» **About this task**:
Once the pictures are removed, return each record below exactly as written.

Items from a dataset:
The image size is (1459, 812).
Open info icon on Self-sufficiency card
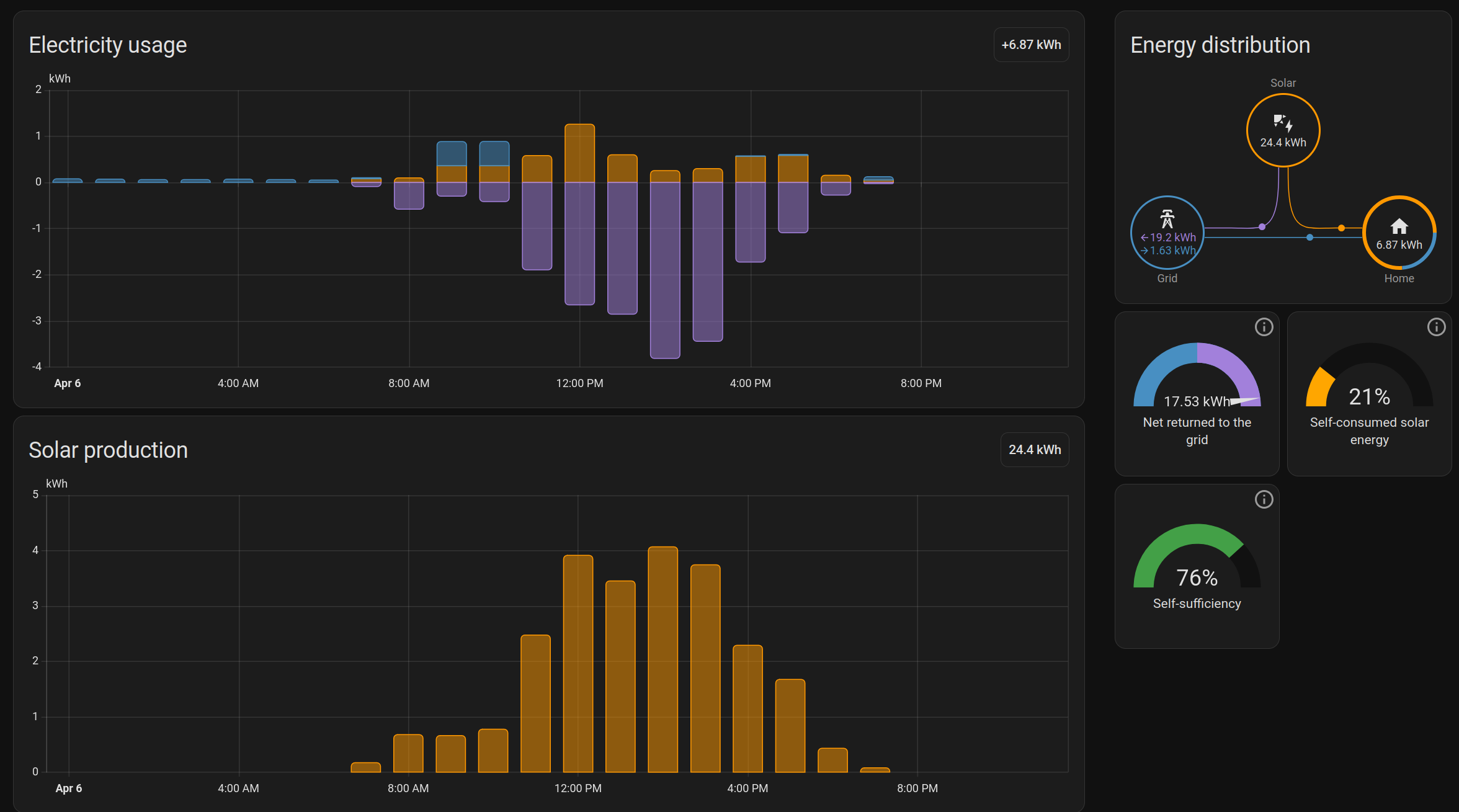(x=1264, y=499)
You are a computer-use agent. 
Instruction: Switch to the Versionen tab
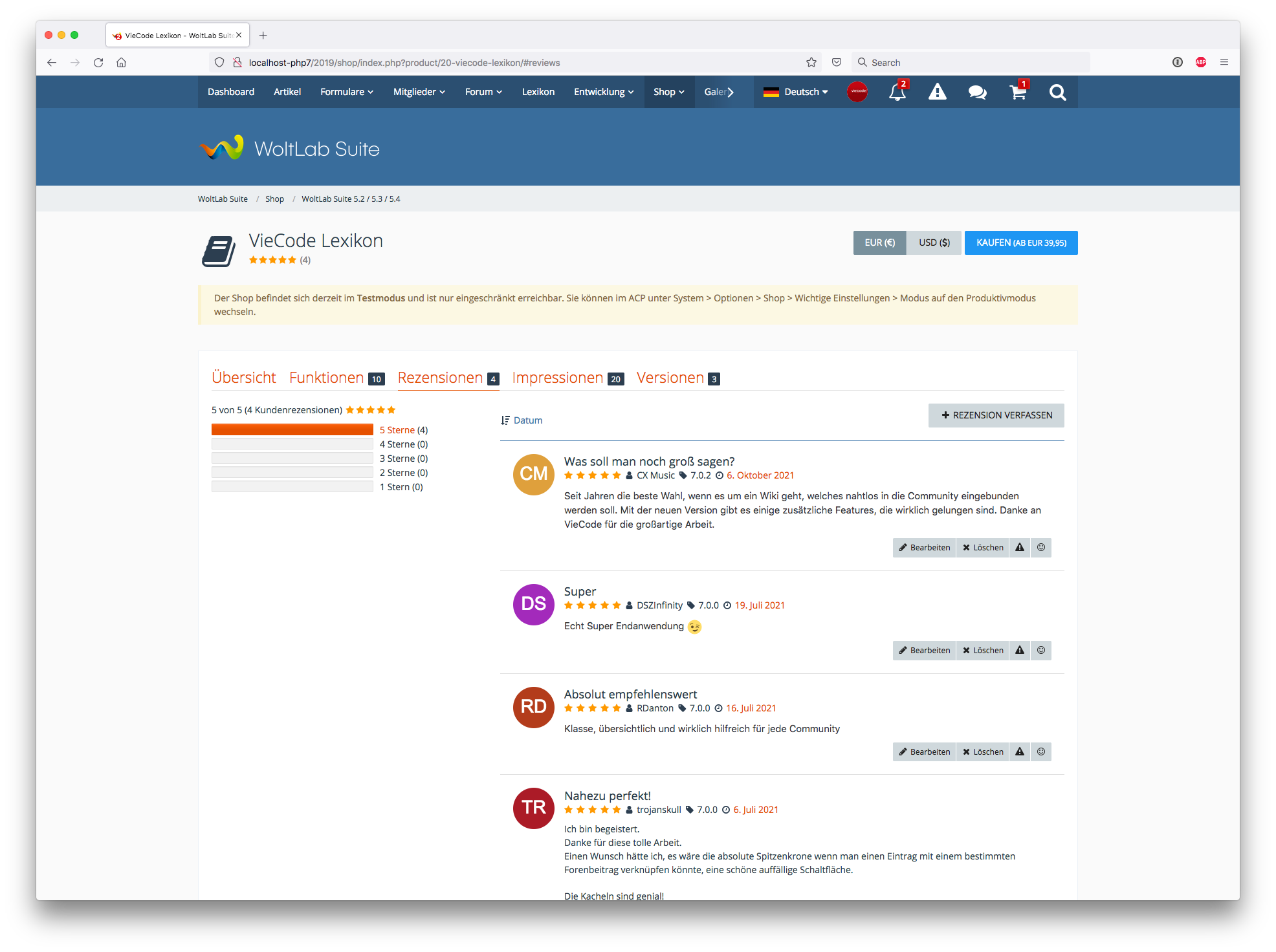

» **Written reply**:
The image size is (1459, 812).
Open info icon on Self-sufficiency card
(x=1264, y=499)
You are a computer-use agent. 
Instruction: Switch to the Versionen tab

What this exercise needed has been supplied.